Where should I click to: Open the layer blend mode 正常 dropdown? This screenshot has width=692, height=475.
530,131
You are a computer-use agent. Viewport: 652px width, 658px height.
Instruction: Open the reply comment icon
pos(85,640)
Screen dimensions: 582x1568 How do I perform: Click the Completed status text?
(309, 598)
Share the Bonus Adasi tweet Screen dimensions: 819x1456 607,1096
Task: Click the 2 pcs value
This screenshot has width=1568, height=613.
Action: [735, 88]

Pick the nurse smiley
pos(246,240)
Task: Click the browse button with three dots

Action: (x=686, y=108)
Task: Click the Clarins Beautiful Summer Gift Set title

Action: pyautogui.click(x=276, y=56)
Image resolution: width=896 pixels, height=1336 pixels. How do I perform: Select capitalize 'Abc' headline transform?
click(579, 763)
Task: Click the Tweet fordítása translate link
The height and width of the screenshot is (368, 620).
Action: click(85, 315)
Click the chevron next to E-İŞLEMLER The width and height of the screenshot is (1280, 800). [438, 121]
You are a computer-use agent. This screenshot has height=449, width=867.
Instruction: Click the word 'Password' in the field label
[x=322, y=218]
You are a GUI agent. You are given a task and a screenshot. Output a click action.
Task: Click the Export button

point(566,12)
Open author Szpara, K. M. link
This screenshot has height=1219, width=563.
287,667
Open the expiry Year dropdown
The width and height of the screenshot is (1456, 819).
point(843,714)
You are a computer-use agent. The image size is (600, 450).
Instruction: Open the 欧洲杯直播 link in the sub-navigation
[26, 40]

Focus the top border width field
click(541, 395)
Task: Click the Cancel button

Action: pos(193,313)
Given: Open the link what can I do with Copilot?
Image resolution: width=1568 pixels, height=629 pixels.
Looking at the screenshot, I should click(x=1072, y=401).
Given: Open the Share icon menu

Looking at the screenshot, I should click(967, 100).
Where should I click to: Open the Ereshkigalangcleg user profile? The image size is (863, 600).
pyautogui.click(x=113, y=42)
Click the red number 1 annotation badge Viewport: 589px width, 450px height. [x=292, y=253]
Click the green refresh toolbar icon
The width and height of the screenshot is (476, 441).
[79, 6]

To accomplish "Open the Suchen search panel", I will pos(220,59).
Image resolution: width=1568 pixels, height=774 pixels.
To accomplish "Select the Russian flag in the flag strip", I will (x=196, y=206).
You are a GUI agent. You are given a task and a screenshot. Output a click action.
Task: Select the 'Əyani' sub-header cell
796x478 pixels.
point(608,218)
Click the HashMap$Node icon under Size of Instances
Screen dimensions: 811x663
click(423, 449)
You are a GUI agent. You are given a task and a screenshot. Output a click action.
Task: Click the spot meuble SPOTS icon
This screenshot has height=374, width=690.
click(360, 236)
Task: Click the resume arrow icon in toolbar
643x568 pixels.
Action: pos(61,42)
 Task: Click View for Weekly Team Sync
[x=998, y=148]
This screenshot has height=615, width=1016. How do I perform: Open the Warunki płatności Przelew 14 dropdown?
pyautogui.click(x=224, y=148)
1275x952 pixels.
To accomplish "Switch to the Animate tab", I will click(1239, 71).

•••

* REQUIREMENT:
Copy out every one of the entries above word for word, in the same order.

* PROBLEM SOLUTION:
Where should I click to: Open the layer blend mode 正常 dropdown? This screenshot has width=692, height=475.
530,131
You are a computer-use agent. Viewport: 652px width, 658px height.
Instruction: Open the reply comment icon
pos(85,640)
Screen dimensions: 582x1568 How do I perform: Click the Completed status text?
(309, 598)
Share the Bonus Adasi tweet Screen dimensions: 819x1456 607,1096
Task: Click the 2 pcs value
This screenshot has width=1568, height=613.
Action: [735, 88]

Pick the nurse smiley
pos(246,240)
Task: Click the browse button with three dots

Action: (x=686, y=108)
Task: Click the Clarins Beautiful Summer Gift Set title

Action: pyautogui.click(x=276, y=56)
Image resolution: width=896 pixels, height=1336 pixels. How do I perform: Select capitalize 'Abc' headline transform?
click(579, 763)
Task: Click the Tweet fordítása translate link
The height and width of the screenshot is (368, 620).
Action: click(85, 315)
Click the chevron next to E-İŞLEMLER The width and height of the screenshot is (1280, 800). [438, 121]
You are a computer-use agent. This screenshot has height=449, width=867.
Instruction: Click the word 'Password' in the field label
[x=322, y=218]
You are a GUI agent. You are given a task and a screenshot. Output a click action.
Task: Click the Export button

point(566,12)
Open author Szpara, K. M. link
This screenshot has height=1219, width=563.
287,667
Open the expiry Year dropdown
The width and height of the screenshot is (1456, 819).
point(843,714)
You are a computer-use agent. The image size is (600, 450).
Instruction: Open the 欧洲杯直播 link in the sub-navigation
[26, 40]

Focus the top border width field
click(541, 395)
Task: Click the Cancel button

Action: pos(193,313)
Given: Open the link what can I do with Copilot?
Image resolution: width=1568 pixels, height=629 pixels.
Looking at the screenshot, I should click(x=1072, y=401).
Given: Open the Share icon menu

Looking at the screenshot, I should click(967, 100).
Where should I click to: Open the Ereshkigalangcleg user profile? The image size is (863, 600).
pyautogui.click(x=113, y=42)
Click the red number 1 annotation badge Viewport: 589px width, 450px height. [x=292, y=253]
Click the green refresh toolbar icon
The width and height of the screenshot is (476, 441).
[79, 6]

To accomplish "Open the Suchen search panel", I will pos(220,59).
Image resolution: width=1568 pixels, height=774 pixels.
To accomplish "Select the Russian flag in the flag strip", I will (x=196, y=206).
You are a GUI agent. You are given a task and a screenshot. Output a click action.
Task: Select the 'Əyani' sub-header cell
796x478 pixels.
point(608,218)
Click the HashMap$Node icon under Size of Instances
Screen dimensions: 811x663
click(423, 449)
You are a GUI agent. You are given a task and a screenshot. Output a click action.
Task: Click the spot meuble SPOTS icon
This screenshot has height=374, width=690.
click(360, 236)
Task: Click the resume arrow icon in toolbar
643x568 pixels.
Action: pos(61,42)
 Task: Click View for Weekly Team Sync
[x=998, y=148]
This screenshot has height=615, width=1016. How do I perform: Open the Warunki płatności Przelew 14 dropdown?
pyautogui.click(x=224, y=148)
1275x952 pixels.
To accomplish "Switch to the Animate tab", I will click(1239, 71).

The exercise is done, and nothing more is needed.